# Text excerpt
______
The most common question I hear is: "Why am I still losing after trading for so long?" The answer is actually quite straightforward — it's not that I can't spot opportunities, but that I can't hold onto the gains.
**The True Cost of Drawdowns Is Outrageous**
Many people treat a single profit as the end goal, ignoring the mathematical traps behind drawdowns. This isn't a mindset issue; it's purely a numbers game.
The data speaks for itself: a 20% account shrinkage requires a 25% gain to break even; a 40% decline needs a 66.7% increase to recover; the harshest is a 50% cut, which requires doubling your gains to get back to the original. Once a deep drawdown occurs, the subsequent recovery costs grow exponentially.
When the market oscillates, the differences become glaringly obvious. Some have explosive positions, some don't set stop-losses, and others trade purely on intuition. The most severe losses reveal a clear problem — it's not the market acting up, but the trading system itself being riddled with flaws.
______
# Instructions
A. Answer these from the text on trading drawdowns, one answer per line:
(i) Which part of trading does the writer say they can't do?
(ii) What gain is needed to break even after a 40% decline?
(iii) What do the most severe losses reveal to be the real problem?
B. Carry on the text about trading drawdowns from its final sentence.
The lines after the text are not needed for anything here.

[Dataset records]
______
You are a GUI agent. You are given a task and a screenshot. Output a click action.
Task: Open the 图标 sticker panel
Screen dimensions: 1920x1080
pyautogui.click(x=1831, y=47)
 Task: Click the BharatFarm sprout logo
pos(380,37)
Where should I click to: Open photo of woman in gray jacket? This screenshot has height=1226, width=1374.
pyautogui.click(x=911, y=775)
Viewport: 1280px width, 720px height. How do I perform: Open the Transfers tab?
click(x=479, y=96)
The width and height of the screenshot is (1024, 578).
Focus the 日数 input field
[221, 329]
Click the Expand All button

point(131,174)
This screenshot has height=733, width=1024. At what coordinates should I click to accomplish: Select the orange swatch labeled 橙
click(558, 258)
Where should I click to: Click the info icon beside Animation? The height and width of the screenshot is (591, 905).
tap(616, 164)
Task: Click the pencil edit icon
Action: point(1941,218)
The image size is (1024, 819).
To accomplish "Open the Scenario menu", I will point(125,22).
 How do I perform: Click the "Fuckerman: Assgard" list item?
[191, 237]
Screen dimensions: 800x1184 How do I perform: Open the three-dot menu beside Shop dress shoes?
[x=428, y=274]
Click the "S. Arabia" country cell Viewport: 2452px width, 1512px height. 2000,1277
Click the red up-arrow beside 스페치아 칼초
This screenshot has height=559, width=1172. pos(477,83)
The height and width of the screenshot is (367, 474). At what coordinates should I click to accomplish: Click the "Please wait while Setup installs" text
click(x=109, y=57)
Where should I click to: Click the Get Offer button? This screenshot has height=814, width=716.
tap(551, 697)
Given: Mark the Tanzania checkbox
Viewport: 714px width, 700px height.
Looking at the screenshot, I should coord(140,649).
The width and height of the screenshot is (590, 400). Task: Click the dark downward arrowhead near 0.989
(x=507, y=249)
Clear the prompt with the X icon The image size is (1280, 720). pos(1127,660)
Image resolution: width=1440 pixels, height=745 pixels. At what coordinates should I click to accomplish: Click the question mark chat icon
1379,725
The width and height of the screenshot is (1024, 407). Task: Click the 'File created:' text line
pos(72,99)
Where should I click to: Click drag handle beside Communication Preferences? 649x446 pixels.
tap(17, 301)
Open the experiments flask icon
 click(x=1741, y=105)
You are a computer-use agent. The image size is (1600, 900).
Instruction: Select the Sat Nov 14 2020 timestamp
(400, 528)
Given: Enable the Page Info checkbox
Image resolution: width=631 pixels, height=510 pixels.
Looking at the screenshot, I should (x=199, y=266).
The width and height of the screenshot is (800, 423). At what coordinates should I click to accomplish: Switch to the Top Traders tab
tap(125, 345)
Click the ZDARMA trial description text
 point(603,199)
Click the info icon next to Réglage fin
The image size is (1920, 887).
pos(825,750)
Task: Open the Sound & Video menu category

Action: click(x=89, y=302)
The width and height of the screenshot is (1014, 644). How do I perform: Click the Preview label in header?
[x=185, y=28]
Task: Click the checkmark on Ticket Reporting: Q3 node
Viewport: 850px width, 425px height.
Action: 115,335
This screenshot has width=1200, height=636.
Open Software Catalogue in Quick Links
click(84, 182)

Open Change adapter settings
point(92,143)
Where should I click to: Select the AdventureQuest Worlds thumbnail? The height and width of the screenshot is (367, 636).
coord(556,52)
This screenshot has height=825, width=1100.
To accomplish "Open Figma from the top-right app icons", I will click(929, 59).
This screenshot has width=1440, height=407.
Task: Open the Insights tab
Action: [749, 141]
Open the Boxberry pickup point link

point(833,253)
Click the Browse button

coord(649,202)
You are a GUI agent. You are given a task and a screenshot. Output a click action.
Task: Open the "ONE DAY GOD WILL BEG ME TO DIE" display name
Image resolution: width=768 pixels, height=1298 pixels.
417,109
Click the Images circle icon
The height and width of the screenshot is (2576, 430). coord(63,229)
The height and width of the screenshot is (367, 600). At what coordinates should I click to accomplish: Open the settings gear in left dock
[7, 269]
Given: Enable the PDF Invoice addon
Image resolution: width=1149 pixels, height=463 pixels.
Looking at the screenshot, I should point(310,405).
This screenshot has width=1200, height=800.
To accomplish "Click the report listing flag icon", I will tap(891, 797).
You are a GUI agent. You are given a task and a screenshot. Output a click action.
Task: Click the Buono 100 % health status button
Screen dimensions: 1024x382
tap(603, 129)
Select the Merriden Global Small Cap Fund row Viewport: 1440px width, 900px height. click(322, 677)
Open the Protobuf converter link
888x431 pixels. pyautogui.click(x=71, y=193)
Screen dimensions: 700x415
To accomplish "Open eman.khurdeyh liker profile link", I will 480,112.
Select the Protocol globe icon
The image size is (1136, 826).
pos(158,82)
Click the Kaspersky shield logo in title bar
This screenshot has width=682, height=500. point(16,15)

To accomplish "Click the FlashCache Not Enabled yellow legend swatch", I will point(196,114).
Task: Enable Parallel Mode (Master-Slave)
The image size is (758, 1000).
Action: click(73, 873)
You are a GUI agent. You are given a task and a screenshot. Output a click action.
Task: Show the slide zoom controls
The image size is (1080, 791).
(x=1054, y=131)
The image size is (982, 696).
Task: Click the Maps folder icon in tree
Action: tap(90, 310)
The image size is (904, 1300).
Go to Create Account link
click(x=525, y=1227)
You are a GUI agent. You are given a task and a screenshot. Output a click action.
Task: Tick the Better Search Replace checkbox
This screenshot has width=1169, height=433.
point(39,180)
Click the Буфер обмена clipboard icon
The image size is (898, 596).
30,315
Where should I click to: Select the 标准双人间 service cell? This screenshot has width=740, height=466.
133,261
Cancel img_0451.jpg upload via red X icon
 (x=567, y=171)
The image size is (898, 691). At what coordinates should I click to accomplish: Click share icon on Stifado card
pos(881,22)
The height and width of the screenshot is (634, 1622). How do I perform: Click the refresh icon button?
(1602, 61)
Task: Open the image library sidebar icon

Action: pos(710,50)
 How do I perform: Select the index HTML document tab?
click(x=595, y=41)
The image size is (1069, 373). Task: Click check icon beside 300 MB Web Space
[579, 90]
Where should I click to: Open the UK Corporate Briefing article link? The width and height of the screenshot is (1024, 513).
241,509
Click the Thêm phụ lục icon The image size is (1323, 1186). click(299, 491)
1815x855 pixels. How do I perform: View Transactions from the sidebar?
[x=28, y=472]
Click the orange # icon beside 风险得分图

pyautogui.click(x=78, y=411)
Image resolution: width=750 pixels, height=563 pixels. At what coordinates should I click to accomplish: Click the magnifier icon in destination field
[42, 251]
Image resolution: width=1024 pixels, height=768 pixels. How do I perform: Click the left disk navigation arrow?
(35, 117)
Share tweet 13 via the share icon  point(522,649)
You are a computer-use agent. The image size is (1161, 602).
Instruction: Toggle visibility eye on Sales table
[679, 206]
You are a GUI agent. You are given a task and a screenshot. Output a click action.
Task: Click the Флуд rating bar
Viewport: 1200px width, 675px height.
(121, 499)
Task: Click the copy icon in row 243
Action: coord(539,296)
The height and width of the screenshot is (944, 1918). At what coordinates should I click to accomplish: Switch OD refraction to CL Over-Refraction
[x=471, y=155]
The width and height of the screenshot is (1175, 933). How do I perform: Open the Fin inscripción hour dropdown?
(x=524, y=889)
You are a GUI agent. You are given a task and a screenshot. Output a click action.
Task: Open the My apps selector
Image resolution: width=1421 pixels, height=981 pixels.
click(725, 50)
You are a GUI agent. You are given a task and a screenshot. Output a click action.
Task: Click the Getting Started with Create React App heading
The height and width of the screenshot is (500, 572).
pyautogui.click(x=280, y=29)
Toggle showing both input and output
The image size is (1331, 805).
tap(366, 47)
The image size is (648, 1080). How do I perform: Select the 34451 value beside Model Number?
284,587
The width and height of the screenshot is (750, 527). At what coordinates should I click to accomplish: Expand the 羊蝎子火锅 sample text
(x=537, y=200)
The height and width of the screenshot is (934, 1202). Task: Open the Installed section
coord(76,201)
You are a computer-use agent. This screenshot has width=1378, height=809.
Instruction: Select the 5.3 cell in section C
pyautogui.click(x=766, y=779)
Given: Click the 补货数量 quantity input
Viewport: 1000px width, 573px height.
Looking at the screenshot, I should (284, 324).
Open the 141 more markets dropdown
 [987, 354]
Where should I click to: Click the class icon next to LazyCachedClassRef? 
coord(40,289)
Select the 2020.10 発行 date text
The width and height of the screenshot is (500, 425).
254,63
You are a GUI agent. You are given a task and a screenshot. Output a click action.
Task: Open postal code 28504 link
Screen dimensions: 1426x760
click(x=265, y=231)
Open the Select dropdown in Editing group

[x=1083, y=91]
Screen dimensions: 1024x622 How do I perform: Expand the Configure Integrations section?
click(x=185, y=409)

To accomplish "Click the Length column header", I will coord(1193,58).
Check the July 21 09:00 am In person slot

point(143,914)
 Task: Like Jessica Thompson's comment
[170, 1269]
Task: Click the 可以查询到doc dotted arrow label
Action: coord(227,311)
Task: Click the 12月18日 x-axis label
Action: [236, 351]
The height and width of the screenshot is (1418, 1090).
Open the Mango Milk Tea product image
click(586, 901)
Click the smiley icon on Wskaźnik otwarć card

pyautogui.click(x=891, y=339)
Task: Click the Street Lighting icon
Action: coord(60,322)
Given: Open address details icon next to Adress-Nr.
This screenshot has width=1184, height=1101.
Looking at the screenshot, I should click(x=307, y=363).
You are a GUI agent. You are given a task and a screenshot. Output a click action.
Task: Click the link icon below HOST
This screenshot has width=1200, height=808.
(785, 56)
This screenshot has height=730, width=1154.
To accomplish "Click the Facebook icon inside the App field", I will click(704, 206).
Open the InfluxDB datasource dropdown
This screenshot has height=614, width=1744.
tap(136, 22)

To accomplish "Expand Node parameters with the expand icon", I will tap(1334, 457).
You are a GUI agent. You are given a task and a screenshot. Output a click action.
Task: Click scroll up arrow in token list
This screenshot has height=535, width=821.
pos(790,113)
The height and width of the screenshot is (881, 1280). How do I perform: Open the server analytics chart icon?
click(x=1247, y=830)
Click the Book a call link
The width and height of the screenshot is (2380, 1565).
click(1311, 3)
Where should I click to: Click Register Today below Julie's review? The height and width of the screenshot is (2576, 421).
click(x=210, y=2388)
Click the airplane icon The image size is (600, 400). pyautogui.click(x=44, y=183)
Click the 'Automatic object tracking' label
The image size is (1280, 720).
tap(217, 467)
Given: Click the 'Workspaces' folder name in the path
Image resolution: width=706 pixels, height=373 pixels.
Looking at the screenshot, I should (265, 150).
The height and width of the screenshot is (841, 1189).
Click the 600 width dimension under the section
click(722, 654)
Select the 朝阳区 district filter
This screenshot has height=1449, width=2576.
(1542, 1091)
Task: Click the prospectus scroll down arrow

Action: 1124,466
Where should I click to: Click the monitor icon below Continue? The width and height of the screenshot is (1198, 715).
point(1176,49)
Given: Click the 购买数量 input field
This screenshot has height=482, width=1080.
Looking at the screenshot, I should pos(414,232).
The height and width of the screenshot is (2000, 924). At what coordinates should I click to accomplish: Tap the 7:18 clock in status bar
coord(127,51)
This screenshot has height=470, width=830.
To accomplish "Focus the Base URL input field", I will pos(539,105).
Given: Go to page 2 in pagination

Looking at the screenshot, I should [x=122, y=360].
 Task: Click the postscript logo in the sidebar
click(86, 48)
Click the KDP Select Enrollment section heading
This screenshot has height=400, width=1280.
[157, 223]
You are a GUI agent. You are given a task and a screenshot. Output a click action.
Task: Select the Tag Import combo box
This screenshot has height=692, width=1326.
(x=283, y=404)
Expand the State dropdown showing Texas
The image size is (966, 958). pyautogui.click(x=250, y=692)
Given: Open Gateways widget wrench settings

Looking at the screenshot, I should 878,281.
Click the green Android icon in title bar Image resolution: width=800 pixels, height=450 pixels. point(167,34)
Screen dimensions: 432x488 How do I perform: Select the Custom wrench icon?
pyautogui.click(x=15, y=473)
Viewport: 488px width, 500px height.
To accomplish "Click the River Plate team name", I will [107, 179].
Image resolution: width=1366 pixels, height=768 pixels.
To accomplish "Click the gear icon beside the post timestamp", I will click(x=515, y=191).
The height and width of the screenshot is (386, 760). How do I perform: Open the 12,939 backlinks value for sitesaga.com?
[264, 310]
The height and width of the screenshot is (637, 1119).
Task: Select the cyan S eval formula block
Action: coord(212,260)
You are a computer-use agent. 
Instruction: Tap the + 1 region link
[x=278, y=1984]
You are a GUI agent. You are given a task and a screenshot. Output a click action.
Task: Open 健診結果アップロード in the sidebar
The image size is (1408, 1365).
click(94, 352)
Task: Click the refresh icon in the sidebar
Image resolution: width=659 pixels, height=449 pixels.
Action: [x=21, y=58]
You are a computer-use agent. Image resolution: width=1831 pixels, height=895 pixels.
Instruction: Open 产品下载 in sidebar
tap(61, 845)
______
# Outputs for the tasks
A.
(i) Holding onto the gains.
(ii) A 66.7% increase.
(iii) The trading system itself is riddled with flaws.

B.
**The Strongest Opponent Is Actually the Person in the Mirror**
The deeper you go, the more you realize one fundamental truth: the hardest part of trading isn't studying indicators or analyzing patterns, but battling yourself.
When greed takes over, you want to earn an extra point; when panic strikes, you rush to sell. In the end, you're being led by the market's movements. It looks like you're making decisions, but in reality, your emotions are controlling the entire situation.